Belki de böyle bir dinamik, cinsiyet klişelerinin cinsiyet özlemleriyle ilgili yeniden düşünülmesinin sonucudur. Öte yandan, bu, seks eğitiminin yetersiz olmasının bir sonucu olabilir: birçok araştırma, bir kadının evlilikle ilgili memnuniyetinin cinsiyetle ve orgazmların kalitesiyle yakından ilgili olduğunu ve kadınların orgazm gibi davranma alışkanlıklarının ve ihtiyaçlarını tartışmak için utangaçlıklarının sadece durumu ağırlaştırabileceğini göstermektedir.
Anket katılımcılarının% 14'ü, tatmin edici olmayan bir partnerle ilişkilerinin olduğunu kabul ediyor.
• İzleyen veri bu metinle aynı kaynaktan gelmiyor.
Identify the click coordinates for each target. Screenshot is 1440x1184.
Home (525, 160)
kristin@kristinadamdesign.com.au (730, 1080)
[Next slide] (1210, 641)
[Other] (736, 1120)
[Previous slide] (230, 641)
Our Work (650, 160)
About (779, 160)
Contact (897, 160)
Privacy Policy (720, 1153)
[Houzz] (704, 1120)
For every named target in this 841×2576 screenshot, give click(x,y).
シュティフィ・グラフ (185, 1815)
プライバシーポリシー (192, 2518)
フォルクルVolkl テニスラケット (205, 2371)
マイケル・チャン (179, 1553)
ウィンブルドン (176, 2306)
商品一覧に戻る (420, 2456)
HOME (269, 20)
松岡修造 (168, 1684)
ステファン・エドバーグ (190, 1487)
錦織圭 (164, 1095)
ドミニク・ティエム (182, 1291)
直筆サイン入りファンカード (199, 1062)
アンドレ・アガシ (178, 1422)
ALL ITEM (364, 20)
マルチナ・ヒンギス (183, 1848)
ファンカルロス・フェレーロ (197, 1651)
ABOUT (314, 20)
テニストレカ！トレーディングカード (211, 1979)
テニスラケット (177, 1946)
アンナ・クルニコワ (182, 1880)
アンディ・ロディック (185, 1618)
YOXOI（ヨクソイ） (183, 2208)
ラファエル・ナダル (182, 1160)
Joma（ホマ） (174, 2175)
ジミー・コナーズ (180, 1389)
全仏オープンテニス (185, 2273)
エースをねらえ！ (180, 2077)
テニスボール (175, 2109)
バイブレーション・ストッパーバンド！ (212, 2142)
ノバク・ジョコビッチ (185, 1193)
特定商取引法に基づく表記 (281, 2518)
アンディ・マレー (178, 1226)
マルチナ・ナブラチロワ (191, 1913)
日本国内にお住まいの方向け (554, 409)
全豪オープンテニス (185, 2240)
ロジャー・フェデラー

Çoğu zaman nedenler cinsel mizaçlar arasındaki uyuşmazlık, deneye yakınlık ve bir eşin orgazmında çalışma isteksizliğidir. % 10'u hastalık veya depresyon nedeniyle kalıcı ilişkide seks yapmamaktadır. % 3.5'lik küçük bir grup, pahalı bir duygusal ilişkiye sürüklenme konusundaki isteksizliklerinin cinsel ilişki arzusundan ağır bastığını itiraf etti. Kural olarak, bu yüzden yaklaşık otuz yıl ve daha yaşlı olan insanlar yanıtladı.
engeller
Ankete katılanların% 29'u, cinselliğin tezahürü için durumun önemsizliğinden haberdardır. Çoğu durumda, işteki koordinasyon ilişkisine veya çocukların faaliyetlerine atıfta bulunur. Zaman eksikliği ve yer eksikliği, katılımcıların% 13'ünde cinsel aktivite eksikliğinin temel nedenidir. Kadınların% 5'i kendilerini durdurur, rasyonel olarak hamilelikten ve hastalıktan korkar, bir başka% 5'i ise kalıcı bir isteksizlik yaşar (hatta cinsel yolla bulaşan enfeksiyonlara karşı bir koruma faktörü olarak isteksizlik çalışmaları bile vardır). % 3'ü, kapanma nedeninin çocuklukta cinsel ya da duygusal taciz olduğunu söylediğini belirtti. Bazı erkekler mali yetersizliğin cinsel sorunlarının nedeni olduğunu düşünüyor, ankete katılanların% 5'i bunu söyledi.
Seks nedir
Два самых распространённых ответа на вопрос о смысле секса - близость с партнёром и телесное удовольствие. С тем, что секс - это способ выразить чувства к партнёру, сделать ему приятное и пережить близость, согласна половина опрошенных. Источником расслабления и удовольствия видят секс 46 %. 14,5 % понимают секс в терминах самооценки, 12 % считают его способом познания себя и других, а 10 % сравнивают его с изменёнными состояниями сознания. И только 3 % вспомнило про зачатие как цель секса.
Anket, cinsiyetle ilgili liberal bir geçiş yaptığımızı gösteriyor: farklı türde cinsel ihtiyaçları kabul etmeye ve daha geniş bir sosyal ilişkiler bağlamında ele almaya başladık - ancak ahlaki ve sosyal normların, iletişim ve cinsiyet sorunlarının baskısı hala büyük. Öncelikle, benlik saygımızı yönetmeyi, daha güvenilir bir iletişim kurmayı ve ortaklarımızla yakınlaşmayı öğrenmemiz ve aynı zamanda cinsel çeşitlilik arzusuyla kalıcı bir partner için sevgi arasında bir uzlaşma bulmamız gerekiyor.